I per usual appreciate this discussion but let's be blunt ... if "Blue Dog" Dems are going to at best tsk tsk like Harman and Rockefeller did here ("uh don't think you should do it" doesn't really cut it) and other Dems will at best cry foul, why shouldn't they destroy the evidence?
Glen Greenwald, who h/t Marty Lederman, over at Salon today linked up to an earlier column where he listed various times the administration obstructed justice like this. But, Congress can't even hold a couple officials in contempt of Congress for refusing to testify. There are so many "literal bombshells" by now, we can firebomb a "literal city." But, what will it get us? A new President with support from people who would do more of the same, but just less blatantly? Anyway, sometimes, members of Congress will have to do its job outside of the light of day. Some things are secret. If they cannot be trusted to do this with any credibility, as some of the people mentioned here surely cannot, it will be very problematic. Including to those who support the secrecy. The people will demand openness or restraint, more than some will wish to give. As with regulation under FDR, credible oversight will save the system being defended. It's in a lot of people's interest -- some not favorites of regulars here -- to demand it.

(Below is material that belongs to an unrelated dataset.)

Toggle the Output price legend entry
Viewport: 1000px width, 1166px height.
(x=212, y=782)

...was a price they concluded was well worth paying.
It's plausible. Obstruction charges are far more obtuse and less ugly than ... bringing up a President (or former President) for War Crimes, yes? As for going into the breach together, what would you guess would be the reason, if you didn't know the country or the players, just the action-pattern? One might bet, that they convinced themselves, one way or another, that it was "for the good of the country".
Marty:
If the CIA even thought they were getting close to the line of any criminal violation, exactly why would they tape the interrogations, tell Congress that they had taped the interrogations, wait until 2005 to destroy the tapes and then tell Congress that they had destroyed the tapes with no one raising a peep until almost 2008? However, enjoy your latest faux scandal. Except for some condescending tut tuts from the Dems you keep voting back into office, this will elicit yet another big yawn in DC.

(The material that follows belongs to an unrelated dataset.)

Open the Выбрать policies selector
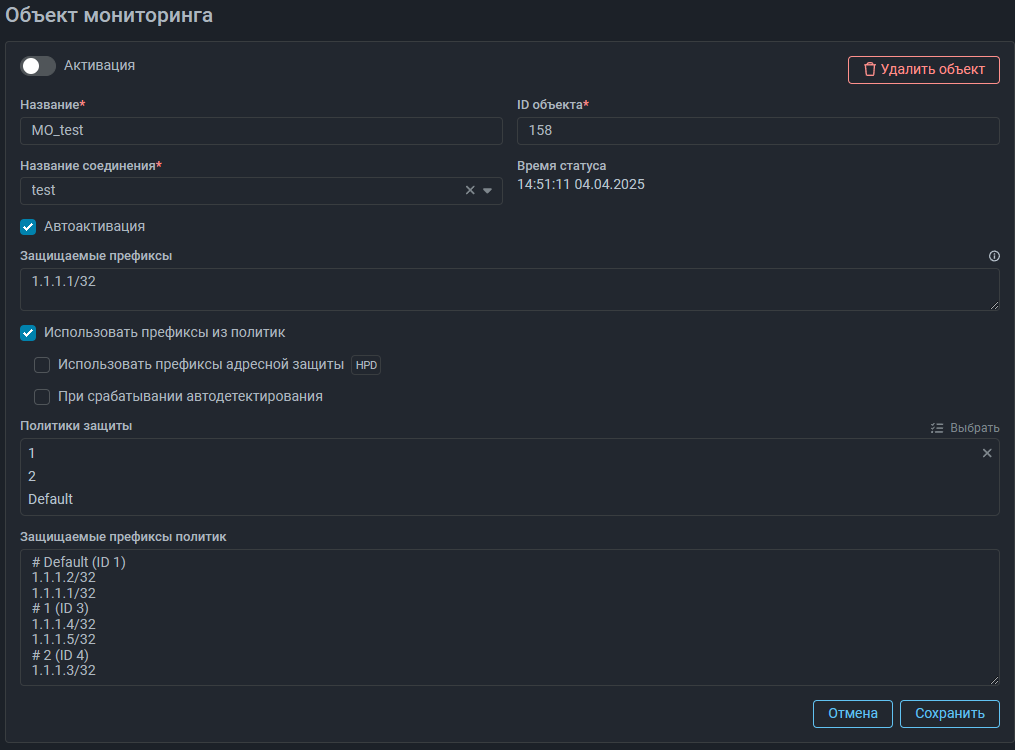 point(964,428)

The CIA persons appear to have thought that what they were doing was not a crime in 2002 no doubt thanks to the advice from our good friend John Yoo and others. Going along doing the things that would typically be done such as taping etc.

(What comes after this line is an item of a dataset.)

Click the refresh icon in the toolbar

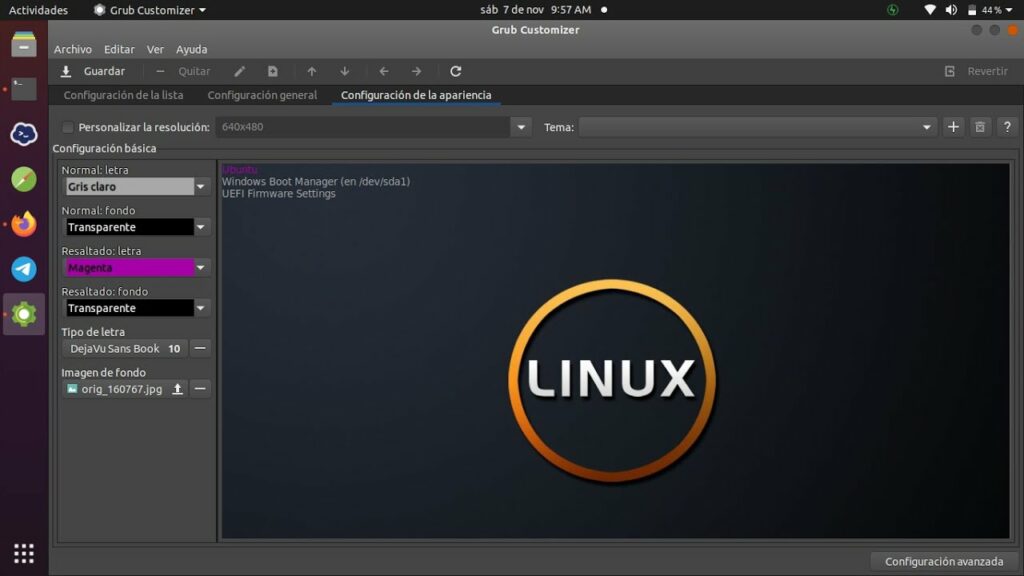pyautogui.click(x=457, y=71)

After Abu Ghraib and the number of requests for information about these interrogatiosn, the CIA types got nervous - seems to be the obvious point. If the CIA destroys them on their own, then it is obstruction of justice and they take the fall for that. So in good Washington fashion they think about whom to tell something to ward off investigations and prosecutions. And they count on a compliant Attorney General like Gonzalez and most likely Mukasey. When Hoekstra and Harmon and others are not willing to give them cover, then they are in a box. Like the garden variety crack dealer flushing crack down the toilet in a crack house to avoid crimina prosecution, the CIA types here push to be able to destroy these tapes. Rodriguez is willing to be the fall guy. When nothing happens, he retires quietly. Until now, he will be in the klieg lights and he will say he is a patriot defending the homeland and all that in Congress. He is the fallguy and if he keeps his mouth shut then he will get a sweet deal - sort of this generations Olly North. Unless, of course, we find him having committed suicide from depression in the next days or months. Best, Ben
If the CIA even thought they were getting close to the line of any criminal violation, exactly why would they tape the interrogations, tell Congress that they had taped the interrogations, wait until 2005 to destroy the tapes and then tell Congress that they had destroyed the tapes with no one raising a peep until almost 2008?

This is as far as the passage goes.